Accordingly, the failure to properly specify the valves to their maximum anticipated accident required flow in the surveillance procedures is judged to have little safety significance, and has had negligible impact on the health and safety of the public.
IV. CORRECTIVE ACTIONS
1)
The pump discharge check valves and the CST outlet valves were verified capable of passing at least 467 gpm.

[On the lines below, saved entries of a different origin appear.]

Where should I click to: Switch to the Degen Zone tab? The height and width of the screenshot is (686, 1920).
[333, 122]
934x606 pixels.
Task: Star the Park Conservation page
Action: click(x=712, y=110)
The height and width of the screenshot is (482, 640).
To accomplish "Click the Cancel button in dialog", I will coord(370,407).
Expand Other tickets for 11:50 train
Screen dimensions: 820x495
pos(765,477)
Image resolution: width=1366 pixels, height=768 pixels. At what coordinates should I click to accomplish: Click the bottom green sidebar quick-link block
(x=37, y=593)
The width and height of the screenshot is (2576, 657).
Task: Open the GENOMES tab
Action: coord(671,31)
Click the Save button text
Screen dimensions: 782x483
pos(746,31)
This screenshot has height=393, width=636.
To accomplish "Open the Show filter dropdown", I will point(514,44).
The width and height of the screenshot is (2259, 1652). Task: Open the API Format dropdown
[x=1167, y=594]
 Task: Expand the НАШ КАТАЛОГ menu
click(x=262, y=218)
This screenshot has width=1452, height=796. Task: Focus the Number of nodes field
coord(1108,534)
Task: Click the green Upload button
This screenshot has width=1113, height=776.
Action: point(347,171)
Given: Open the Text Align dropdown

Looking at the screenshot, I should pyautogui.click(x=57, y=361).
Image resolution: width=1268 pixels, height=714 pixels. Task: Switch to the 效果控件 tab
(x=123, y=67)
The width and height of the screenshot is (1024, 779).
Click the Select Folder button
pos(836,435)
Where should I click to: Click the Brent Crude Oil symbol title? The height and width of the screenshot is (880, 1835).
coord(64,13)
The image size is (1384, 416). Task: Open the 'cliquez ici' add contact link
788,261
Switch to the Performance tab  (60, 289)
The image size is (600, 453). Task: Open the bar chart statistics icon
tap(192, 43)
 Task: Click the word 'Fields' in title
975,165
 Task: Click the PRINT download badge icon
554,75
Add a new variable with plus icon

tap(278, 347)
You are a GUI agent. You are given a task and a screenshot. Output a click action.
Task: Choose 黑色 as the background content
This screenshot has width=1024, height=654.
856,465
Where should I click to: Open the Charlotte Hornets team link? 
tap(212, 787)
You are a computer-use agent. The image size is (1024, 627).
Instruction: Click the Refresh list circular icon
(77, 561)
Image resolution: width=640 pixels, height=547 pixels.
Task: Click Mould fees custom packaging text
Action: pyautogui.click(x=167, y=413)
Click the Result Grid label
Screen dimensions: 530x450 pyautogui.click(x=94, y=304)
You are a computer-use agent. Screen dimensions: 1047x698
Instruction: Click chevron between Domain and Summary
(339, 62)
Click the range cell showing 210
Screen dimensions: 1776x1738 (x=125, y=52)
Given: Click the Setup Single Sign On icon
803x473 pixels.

The steam supply check valves were verified capable of supplying the steam flow required for the pumps to supply 467 gpm.
2)
FPL reviewed all other AFW check valves in the IST program to ensure that the correct maximum required accident flow rate was specified.
3)
Procedures will be revised to increase the flow rate requirement to 467 gpm for the quarterly Inservice Test on check valves20-143, 20-243,20-343, AFSS-003B, and AFSS-003C, and 3-20-401 and 4-20-401.
4)
FPL is performing a general review of check valves in the IST program for shared systems needed during postulated two unit events, to verify that the specified surveillance criteria bounds the maximum accident flow rate requirement.
V.
ADDITIONAL INFORMATION
A.
Similar events
LER 250/96-04 reported other surveillances which were determined to be inadequate, found as a result of reviews conducted in accordance with Generic Letter 96-01, Testing of Safety-related Logic Circuits.
The condition reported herein involved a misunderstanding of acceptance criteria, rathez than testing of circuits.
B.
EIIS Codes are shown in the format [EIIS SYSTEM:
IEEE component function identifier, second component identifier (if appropriate)).